>> Start EXCERPTED TEXT

Although the grantees are still in the process of finalizing the design of their TIF programs, we 
anticipate that various performance pay features might be quantifiable into uniformly defined 
measures whose association with impacts can be examined. These program dimensions include (1) 
the weight on individual versus group performance in awarding performance-based compensation; 
(2) the average and maximum compensation amounts that educators can receive from the 
performance pay component of the TIF program; and (3) the degree to which these payouts vary 
across educators. For each considered feature, we will estimate equation (4) with the specified 
program feature as the only covariate, given the limited number of districts in the sample. 

G. Nonexperimental Comparisons of TIF to Non- TIF Schools 

The FY 2010 TIF program requires grantees to implement a bundle of pay reforms for 
educators, including performance-based pay and other incentives and supports. The experimental 
impact evaluation described above will focus specifically on the performance-based pay, but 
policymakers and program planners are also eager to learn about the other incentives and supports. 
Here we consider a nonexperimental analysis that can shed light on this full package of supports. 

1. Descriptive Analyses 

We will calculate summary statistics of student achievement in TIF and non-TIF schools both 
before and during the intervention period. Because the outcomes of non-TIF schools are intended 
as points of reference for the outcomes of TIF schools, the two sets of schools should use 
comparable outcome measures — that is, administer the same student assessments. The set of non- 
TIF schools in this analysis will therefore consist of all non-TIF schools in the same states and 
grades as TIF schools.

>> End EXCERPTED TEXT

» SET TASKS:
a: For each statement (i), (ii), and (iii), say whether the passage on the TIF evaluation supports it. Answer yes or no and quote the deciding words from the passage exactly.
(i) The experimental impact evaluation will examine the full bundle of TIF incentives and supports.
(ii) The non-TIF schools in the descriptive analysis will be all non-TIF schools in the same states and grades as TIF schools.
(iii) When equation (4) is estimated for a program feature, that feature will be the only covariate.
b: Pick up the passage on the TIF evaluation after its last sentence and continue it for a few sentences.
The material after this passage is separate from it.

>> Start DATA SHOWN

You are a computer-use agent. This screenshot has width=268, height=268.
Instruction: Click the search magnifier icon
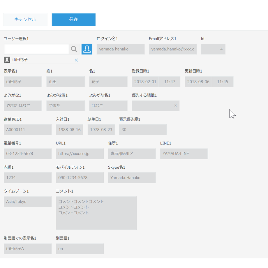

>> End DATA SHOWN

» RESPONSES PER TASK:
a:
(i) No: "will focus specifically on the performance-based pay"
(ii) Yes: "will therefore consist of all non-TIF schools in the same states and grades as TIF schools"
(iii) Yes: "with the specified program feature as the only covariate"

b:
2. Comparisons with “Similar” Non-TIF Schools 

We will compare the outcomes of TIF schools with those of carefully selected groups of non- 
TIF schools. The non-TIF schools are intended to provide an informative benchmark against which 
to compare outcomes of TIF schools, but we do not intend to interpret the differences between TIF 
and non-TIF schools as being attributable solely to the TIF program. Unlike with the experimental 
analysis, several other factors, both observable and unobservable, may be confounded with TIF 
status.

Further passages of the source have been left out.